The Bank of International Settlements (BIS) has concluded its recent survey of residential property in 55 countries around the globe in September 2014. Australia has the dubious distinction of being the second most expensive country in the world after Norway with its housing index at 200.
Source: Bank of International Settlements
A closer look at the Australian housing price index over the past 5 years shows that housing prices have rebounded sharply in 2012 after the sharp drop in 2010. This is largely the result of the record low cash rates from the Reserve Bank of Australia at 2.5% for 14 consecutive months and with inflationary pressure fluctuating between 2% -3%. The obvious response to this issue would be for the Reserve Bank of Australia to rise rates but however this is unlikely to happen in the near future. For more details, you can refer to my previous article, RBA's Hands are tied.
This has resulted in a situation of negative real cash rate as seen on the chart above as provided by both the Australian Bureau of Statistics and Reserve Bank of Australia. So for investors with the excess cash, it makes sense for them to invest in properties and securities to stay on top of inflation.
However for the average Australians, they are in a difficult spot where they have to contend with declining wages as seen in the chart below.
Their wage growth has moderated this year between 2-3% in both the private and public sectors and this brings forth the question of sustainability. The commonly used metrics to measure sustainability is the housing price to income and housing price to rent ratios.
So according to IMF, Australia has the 2nd highest price to income and 4th highest price to rent ratio worldwide. Of course both price to income and price to rent are just general indicators of housing markets. There is a need to gather supplementary information like growth of credit, indebtedness of the household, characteristics of the lender and method of financing.

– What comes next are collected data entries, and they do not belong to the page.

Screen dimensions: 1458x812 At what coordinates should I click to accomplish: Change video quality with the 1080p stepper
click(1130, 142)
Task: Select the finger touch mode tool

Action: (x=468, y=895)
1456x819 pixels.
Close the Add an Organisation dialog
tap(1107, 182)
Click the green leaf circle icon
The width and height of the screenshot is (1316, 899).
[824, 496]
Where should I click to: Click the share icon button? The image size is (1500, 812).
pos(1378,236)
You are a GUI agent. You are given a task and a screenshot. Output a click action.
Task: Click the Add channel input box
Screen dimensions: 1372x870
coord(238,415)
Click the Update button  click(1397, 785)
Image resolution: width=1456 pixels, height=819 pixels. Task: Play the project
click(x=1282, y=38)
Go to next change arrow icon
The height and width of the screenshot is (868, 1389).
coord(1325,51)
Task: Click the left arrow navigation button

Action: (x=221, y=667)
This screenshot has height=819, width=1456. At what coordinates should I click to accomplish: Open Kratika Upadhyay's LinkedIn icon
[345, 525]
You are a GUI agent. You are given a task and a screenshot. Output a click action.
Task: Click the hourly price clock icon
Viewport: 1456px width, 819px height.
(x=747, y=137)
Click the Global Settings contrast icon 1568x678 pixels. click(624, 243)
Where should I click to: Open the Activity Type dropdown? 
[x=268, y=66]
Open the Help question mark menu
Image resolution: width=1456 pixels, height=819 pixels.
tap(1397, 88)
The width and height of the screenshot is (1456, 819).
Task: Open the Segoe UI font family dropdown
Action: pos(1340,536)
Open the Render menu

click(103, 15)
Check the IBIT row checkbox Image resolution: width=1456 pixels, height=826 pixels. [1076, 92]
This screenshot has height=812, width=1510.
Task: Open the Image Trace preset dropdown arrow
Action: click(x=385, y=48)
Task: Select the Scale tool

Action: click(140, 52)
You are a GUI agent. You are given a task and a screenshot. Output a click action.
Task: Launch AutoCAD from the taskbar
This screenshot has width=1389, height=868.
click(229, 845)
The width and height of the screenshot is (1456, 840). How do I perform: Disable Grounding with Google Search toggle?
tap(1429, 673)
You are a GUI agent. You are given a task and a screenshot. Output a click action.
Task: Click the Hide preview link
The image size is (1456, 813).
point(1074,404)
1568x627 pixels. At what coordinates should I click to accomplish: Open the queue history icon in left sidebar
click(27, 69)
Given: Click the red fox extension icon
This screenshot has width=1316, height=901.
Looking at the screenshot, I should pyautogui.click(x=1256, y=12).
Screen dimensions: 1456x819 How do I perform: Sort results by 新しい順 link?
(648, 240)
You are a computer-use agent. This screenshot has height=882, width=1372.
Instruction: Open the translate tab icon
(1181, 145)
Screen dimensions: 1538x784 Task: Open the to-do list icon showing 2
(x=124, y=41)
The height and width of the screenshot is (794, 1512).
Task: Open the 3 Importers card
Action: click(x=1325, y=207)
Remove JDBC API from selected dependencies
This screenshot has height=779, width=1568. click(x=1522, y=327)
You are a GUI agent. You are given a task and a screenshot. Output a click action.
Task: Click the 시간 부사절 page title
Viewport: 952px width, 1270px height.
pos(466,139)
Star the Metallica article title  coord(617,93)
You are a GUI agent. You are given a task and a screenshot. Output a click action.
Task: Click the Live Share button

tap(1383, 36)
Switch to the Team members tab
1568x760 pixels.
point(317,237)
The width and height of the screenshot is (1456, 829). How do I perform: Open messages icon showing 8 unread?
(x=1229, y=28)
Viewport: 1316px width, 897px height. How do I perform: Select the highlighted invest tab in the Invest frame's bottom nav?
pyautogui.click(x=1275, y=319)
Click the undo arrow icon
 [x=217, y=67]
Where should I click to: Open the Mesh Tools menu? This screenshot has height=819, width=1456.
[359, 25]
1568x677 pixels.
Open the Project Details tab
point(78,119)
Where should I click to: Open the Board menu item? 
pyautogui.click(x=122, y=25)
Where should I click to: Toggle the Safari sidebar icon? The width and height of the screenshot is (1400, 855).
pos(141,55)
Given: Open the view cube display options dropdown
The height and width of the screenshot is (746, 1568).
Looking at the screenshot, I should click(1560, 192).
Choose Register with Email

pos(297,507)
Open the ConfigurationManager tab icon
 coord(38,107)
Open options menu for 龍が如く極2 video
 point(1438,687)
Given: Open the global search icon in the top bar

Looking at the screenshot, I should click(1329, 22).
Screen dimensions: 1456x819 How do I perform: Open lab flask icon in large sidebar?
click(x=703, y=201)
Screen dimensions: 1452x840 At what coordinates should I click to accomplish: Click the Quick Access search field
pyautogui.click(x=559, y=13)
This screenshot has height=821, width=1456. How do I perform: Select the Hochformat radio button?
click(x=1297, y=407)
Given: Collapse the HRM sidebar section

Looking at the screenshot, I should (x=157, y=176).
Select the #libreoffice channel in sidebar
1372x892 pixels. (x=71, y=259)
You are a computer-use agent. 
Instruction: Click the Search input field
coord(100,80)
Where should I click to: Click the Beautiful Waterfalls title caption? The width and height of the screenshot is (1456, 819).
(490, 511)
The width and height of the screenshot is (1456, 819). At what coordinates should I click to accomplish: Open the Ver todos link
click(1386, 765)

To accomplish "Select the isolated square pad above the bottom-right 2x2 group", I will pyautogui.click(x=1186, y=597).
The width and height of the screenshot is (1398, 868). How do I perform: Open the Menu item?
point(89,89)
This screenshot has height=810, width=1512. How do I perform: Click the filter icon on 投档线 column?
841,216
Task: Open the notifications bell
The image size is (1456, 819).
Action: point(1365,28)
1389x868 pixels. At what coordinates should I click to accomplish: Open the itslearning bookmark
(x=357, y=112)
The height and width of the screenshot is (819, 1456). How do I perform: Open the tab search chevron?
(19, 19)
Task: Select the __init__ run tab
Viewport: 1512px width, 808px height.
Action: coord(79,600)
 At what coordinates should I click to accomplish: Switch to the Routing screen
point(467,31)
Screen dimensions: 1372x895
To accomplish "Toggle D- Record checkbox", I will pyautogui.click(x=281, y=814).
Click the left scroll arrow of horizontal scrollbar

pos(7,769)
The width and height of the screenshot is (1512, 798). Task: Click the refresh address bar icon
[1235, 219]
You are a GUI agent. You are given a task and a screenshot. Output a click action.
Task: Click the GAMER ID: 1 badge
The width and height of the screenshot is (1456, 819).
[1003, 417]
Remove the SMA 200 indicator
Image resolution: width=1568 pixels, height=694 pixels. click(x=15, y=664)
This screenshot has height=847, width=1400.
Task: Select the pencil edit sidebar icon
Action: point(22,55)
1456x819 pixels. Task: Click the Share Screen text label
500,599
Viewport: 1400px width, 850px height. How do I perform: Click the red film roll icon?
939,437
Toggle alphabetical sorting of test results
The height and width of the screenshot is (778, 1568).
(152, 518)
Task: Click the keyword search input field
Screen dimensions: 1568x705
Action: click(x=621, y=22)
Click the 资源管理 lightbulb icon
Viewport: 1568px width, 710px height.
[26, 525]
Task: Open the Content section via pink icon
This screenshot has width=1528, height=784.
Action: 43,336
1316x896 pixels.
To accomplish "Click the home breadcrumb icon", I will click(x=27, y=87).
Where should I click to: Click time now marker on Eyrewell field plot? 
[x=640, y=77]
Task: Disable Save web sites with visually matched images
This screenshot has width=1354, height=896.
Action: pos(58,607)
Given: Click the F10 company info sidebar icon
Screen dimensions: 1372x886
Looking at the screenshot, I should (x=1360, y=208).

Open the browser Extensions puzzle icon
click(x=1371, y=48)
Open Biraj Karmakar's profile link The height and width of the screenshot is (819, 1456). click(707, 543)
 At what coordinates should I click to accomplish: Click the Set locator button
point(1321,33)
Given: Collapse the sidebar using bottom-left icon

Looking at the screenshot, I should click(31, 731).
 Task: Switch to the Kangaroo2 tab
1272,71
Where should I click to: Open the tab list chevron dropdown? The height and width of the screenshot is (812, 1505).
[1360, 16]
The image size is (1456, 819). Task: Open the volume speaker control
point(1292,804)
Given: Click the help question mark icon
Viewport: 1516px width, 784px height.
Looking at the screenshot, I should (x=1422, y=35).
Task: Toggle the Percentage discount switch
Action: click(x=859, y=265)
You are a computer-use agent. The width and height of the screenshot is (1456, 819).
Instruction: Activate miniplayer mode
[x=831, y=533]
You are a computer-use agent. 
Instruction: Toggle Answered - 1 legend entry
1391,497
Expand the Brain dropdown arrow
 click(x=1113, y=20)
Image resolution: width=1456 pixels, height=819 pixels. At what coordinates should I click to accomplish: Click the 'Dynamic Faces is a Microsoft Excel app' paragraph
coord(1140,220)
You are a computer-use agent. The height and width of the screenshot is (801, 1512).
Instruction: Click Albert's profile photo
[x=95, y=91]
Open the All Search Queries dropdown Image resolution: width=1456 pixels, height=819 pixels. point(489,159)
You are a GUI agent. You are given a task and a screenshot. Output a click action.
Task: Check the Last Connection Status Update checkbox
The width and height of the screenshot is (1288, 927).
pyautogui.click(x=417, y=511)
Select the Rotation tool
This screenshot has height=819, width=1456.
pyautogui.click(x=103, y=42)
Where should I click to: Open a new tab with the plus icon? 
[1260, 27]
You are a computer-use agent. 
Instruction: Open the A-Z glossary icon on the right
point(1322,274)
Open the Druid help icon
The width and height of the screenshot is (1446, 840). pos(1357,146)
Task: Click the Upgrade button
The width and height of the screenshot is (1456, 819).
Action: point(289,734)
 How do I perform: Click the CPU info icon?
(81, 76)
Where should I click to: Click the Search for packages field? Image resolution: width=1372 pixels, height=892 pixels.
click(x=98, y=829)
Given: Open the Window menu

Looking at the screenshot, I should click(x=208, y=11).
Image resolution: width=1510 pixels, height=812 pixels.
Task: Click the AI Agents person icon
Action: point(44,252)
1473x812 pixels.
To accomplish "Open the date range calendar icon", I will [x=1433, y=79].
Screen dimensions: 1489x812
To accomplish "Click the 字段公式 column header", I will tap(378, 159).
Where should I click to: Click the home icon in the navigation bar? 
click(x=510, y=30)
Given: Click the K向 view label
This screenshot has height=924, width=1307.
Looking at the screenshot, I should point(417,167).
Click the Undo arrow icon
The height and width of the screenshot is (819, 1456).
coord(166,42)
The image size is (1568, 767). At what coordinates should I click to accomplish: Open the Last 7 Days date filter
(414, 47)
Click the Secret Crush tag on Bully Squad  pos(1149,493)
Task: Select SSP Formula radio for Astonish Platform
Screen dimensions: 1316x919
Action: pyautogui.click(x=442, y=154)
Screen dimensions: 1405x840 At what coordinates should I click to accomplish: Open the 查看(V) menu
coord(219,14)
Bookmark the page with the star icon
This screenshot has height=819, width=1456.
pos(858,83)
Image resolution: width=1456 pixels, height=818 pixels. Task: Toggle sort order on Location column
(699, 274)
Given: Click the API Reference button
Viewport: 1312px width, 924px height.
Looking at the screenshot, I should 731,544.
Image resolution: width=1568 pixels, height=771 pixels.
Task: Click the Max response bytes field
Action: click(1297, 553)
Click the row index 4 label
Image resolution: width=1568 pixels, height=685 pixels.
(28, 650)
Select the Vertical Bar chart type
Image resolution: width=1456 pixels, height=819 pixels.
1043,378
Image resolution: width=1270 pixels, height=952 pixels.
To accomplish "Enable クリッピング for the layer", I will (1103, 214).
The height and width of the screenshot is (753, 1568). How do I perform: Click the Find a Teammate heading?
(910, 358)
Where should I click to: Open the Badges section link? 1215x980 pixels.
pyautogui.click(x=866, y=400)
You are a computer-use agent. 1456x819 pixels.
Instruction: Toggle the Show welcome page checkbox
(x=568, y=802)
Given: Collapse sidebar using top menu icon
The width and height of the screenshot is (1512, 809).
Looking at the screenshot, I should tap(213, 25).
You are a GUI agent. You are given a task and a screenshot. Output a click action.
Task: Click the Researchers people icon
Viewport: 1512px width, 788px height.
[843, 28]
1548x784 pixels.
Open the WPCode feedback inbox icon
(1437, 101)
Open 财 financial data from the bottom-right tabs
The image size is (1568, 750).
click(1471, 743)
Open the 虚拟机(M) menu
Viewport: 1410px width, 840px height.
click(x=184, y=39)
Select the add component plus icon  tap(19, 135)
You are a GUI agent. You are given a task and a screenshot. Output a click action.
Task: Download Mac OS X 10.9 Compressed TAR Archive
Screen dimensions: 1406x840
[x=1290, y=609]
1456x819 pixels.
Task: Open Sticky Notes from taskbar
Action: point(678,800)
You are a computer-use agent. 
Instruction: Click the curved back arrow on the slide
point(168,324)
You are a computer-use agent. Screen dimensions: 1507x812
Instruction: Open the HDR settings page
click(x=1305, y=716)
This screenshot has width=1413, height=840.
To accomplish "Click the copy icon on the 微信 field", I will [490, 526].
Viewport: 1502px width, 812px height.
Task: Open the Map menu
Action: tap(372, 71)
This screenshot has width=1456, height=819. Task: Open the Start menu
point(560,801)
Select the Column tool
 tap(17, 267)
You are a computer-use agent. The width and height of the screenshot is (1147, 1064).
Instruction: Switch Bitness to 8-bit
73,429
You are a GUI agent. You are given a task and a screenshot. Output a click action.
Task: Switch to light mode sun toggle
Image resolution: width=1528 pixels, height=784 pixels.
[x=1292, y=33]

This is a significant macroeconomic issue for Australia as banks are heavily involved with the purchase of property. The market is mindful that it is the property crash that sunk Japan into a crisis and the US and the world into the Great Recession of 2007. Competition over the Australian mortgage market has resulted in declining net interest margin.
So far for Australia, the regulators are doing a commendable job in terms of ensuring the quality of the underwriting standards of the mortgage. There are no significant non-performing housing assets and it has been on a slight downtrend since 2011.
Still, vigilance and caution are still called for when dealing with such a sensitive asset where it has a direct impact on Australian livelihood-unlike stock or bonds.
In Australia, there is the Council of Financial Regulators which provides a comprehensive oversight of financial affairs to prevent any gaps. It consists of the Reserve Bank of Australia as Chair, the Australian Prudential Regulation Authority, the Australian Securities and Investments Commission and the Treasury.
The Council is working to restrain the housing bubble especially in Sydney and Melbourne as part of their macroprudential policy framework. "We're keeping a close eye on the build up of credit to investors in the housing market, not to owner-occupiers per se and certainly not to first home buyers. They're not the issue," said RBA governor Glenn Stevens. They are targeting foreign investors searching for yield which makes up half of the housing investments without making it difficult for first time owners to own their house.
It is good that senior financial regulatory figures are keeping a lookout for this housing issue as the market can't take another shock after the fragile recovery from the Great Recession of 2007. It remains to be seen if they are able to moderate the housing price to a more sustainable range before it bursts. That will start a unnecessary new recession in Australia. In order to rein in the housing bank, the Council would have to implement of unpopular cooling measures which would be met with heavy resistance from vested interests from the banking and construction industries.